In clinical practice, Total Parenteral Nutrition (TPN) is standard of care for patients of gastrointestinal tract disorders. TPN therapy is associated with a number of adverse effects like hepatobiliary dysfunction, dyslipidemia, and oxidative stress. Different vegetable oils are used by every individual daily in routine life.
This study assessed the magnitude of TPN-associated adverse effects in animals fed on different vegetable oils.
Healthy adult rabbits of local strain were divided into 5 groups (n= 8). The study was divided into 2 phases.
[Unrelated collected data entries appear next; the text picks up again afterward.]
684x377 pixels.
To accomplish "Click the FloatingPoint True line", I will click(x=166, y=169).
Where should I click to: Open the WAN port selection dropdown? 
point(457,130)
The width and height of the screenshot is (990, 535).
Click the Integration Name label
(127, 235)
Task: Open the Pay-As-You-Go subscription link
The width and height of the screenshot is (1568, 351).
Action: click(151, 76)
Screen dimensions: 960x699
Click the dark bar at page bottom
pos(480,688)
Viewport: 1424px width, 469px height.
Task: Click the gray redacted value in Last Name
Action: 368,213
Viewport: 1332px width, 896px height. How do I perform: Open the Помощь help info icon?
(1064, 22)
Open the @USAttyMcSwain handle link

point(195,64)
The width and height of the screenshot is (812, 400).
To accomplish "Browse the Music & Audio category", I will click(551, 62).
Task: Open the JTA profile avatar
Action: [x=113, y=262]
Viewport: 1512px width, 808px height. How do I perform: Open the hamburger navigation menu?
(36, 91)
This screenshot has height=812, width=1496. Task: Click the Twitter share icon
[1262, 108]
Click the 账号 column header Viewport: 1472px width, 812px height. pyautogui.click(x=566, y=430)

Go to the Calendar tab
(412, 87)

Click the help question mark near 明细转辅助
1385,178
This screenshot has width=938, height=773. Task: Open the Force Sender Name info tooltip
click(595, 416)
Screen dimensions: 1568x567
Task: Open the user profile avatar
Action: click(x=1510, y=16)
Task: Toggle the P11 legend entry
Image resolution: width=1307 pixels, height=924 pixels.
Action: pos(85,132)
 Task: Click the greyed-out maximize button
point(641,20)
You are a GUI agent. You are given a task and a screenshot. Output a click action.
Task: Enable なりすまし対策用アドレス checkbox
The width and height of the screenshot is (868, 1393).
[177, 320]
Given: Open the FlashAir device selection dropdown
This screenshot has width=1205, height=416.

Phase I: oil feeding; the first set of rabbits served as control and fed on a normal rabbit diet. Four sets of rabbits were treated for 16 weeks with 1 ml/kg/day of single time heated olive (STH-OO), canola (STH-CO), sunflower oils (STH-SO) or a mixture of these oils (STH-MVO). In phase II: TPN was given to each group, including the control group, for 2 weeks. Before and after TPN therapy, body and liver weights were measured. Plasma lipid profile [triglycerides, total cholesterol, high-density lipoproteins, low-density lipoproteins, very-low-density lipoproteins], liver function marker [total-protein, albumin, total and direct bilirubin, serum glutamic pyruvic transaminase, serum glutamic-oxaloacetic transaminase, gamma-glutamyl transferase, and alkaline phosphatase], oxidative stress and tissue damage parameters [malondialdehyde, C-reactive protein, lactate dehydrogenase, and creatine phosphokinase] of all the groups weremeasured at the end of TPN therapy.
Significantly (p <0.05) elevated hepatic enzymes, oxidative stress and tissue damage markers along with dyslipidemia were observed in STH-MVO and STH-SO fed groups, in comparison to control. In STH-OO and STH-CO groups, all these parameters were insignificantly different than control after 2 weeks of TPN therapy. The higher plasma levels of, High-Density Lipoproteins (HDL), total protein and albumin and reduced Malondialdehyde (MDA) levels, were observed in STH-OO and STH-CO groups than the control.
This study recommends that high monounsaturated fatty acids containing oils like olive and canola oils, are found to have strong resistance against the hepatic injury and lipid peroxidation. The study also recommends taking the history of oil use by an individual before the initiation of therapeutic agents with known side effects of hepatic toxicity and dyslipidemia.